Wine doesn’t have hops and isn’t boiled, but it has more alcohol and lower pH, and I’d also say it will be undrinkable long before it’s dangerous. There are numerous people who have drank 50-100 year old wine, and I’ve heard of many that said the wine was disgusting, but I’ve never heard of someone getting sick from it.

80 proof liquor is going to be indefinitely safe. When you see things about requiring 70% alcohol to sterilize, they’re talking about surface wiping applications, i.e., short-term contact. Long-term exposure to 40% alcohol will do the job. I’m a little skeptical that diluting it down with foul water to 10% or less would make it always safe (liquor already has a higher pH even before dilution), but I suppose it takes care of the edge cases where the water was just slightly bad.

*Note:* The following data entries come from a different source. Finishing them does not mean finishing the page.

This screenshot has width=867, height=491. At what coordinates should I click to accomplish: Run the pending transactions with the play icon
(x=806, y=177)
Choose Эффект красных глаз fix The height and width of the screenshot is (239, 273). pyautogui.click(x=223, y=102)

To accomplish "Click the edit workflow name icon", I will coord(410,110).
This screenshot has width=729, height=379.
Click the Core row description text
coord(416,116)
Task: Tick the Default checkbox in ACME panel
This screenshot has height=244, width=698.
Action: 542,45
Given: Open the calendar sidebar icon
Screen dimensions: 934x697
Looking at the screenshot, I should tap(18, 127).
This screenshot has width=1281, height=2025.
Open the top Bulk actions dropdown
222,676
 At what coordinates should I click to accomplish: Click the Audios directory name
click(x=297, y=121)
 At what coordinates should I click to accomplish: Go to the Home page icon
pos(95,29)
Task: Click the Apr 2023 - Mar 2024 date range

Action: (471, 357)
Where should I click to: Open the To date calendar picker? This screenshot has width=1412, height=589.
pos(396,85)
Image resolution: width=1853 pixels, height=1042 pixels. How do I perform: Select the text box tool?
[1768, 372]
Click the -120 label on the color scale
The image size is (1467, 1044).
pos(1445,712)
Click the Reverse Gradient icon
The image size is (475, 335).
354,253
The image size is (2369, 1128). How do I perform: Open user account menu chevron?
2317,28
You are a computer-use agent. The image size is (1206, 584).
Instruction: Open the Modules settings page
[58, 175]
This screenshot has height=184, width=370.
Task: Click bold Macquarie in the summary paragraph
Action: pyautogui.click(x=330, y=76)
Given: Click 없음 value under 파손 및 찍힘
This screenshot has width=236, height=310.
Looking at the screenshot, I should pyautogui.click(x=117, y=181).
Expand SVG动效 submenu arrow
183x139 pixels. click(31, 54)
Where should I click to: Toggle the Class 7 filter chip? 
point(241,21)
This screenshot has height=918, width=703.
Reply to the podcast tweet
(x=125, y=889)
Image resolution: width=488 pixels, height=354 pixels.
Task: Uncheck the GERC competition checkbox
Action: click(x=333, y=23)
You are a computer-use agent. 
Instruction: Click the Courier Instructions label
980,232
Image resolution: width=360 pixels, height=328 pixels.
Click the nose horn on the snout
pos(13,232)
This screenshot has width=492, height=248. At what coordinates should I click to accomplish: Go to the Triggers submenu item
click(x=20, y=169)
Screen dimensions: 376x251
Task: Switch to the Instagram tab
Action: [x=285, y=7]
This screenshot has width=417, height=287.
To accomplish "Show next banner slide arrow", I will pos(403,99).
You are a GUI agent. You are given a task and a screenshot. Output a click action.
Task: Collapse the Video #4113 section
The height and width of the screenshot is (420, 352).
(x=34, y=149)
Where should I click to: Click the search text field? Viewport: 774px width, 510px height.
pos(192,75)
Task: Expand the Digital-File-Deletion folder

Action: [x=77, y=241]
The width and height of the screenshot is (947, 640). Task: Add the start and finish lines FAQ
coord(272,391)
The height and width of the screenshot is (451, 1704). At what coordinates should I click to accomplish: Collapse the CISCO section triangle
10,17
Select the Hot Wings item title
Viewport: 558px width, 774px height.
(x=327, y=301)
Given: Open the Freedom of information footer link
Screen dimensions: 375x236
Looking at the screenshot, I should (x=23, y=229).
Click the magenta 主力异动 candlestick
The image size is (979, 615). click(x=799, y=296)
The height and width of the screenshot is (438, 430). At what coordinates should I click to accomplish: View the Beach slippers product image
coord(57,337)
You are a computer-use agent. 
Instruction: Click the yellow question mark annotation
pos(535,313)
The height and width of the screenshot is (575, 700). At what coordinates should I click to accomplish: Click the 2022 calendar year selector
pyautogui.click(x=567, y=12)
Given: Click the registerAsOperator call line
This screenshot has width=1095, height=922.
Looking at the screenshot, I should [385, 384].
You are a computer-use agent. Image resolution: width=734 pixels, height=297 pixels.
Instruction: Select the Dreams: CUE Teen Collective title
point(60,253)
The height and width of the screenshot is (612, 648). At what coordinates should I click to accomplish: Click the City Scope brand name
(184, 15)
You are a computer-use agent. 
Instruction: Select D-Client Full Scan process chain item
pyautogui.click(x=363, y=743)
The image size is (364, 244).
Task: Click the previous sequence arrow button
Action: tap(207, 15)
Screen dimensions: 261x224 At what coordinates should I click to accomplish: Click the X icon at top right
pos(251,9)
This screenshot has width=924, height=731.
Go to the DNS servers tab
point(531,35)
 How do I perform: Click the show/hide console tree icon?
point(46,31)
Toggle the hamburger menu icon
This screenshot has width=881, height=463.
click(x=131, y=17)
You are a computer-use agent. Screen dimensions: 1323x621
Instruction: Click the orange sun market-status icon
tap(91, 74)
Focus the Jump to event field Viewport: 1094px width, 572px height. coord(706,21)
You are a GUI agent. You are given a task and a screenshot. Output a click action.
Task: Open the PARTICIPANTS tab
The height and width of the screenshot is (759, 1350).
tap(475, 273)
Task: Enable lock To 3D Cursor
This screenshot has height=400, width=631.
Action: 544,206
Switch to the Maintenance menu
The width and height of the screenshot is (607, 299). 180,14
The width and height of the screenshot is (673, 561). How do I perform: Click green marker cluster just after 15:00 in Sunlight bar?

And coincidentally, I was just touring a small brewery this weekend and talking to the brewer about inspections and regulatory stuff. He said inspectors are pretty chill because they know the alcohol will kill anything dangerous, so they don’t do a lot of testing of lines and tanks and such. Conversely, the non-alcoholic beer producers have many hoops to jump through during safety inspections.

The brewery still focuses a lot of effort on sterilization and cleanliness (“90% of my time here is cleaning”) because as noted, it’s easier for gross stuff to grow and make the beer taste terrible. But the inspectors’ job is to make sure it’s safe, not that it tastes good.

Hops are rather volatile, so most highly hopped beers have a short shelf life, within 6 months is ideal, after a year or so it’s almost certainly past its prime. As you note, it doesn’t become unsafe, just pretty gross. Other beers like stouts can last for a very long time and many can improve with age.

All of this aging is done in a sealed container of course, in the presence of oxygen vinegar can form, especially at higher strength beer and wine ABVs. Of course this might be a desired result, but probably don’t want to drink it straight (though the people who put mystical properties on apple cider vinegar might disagree).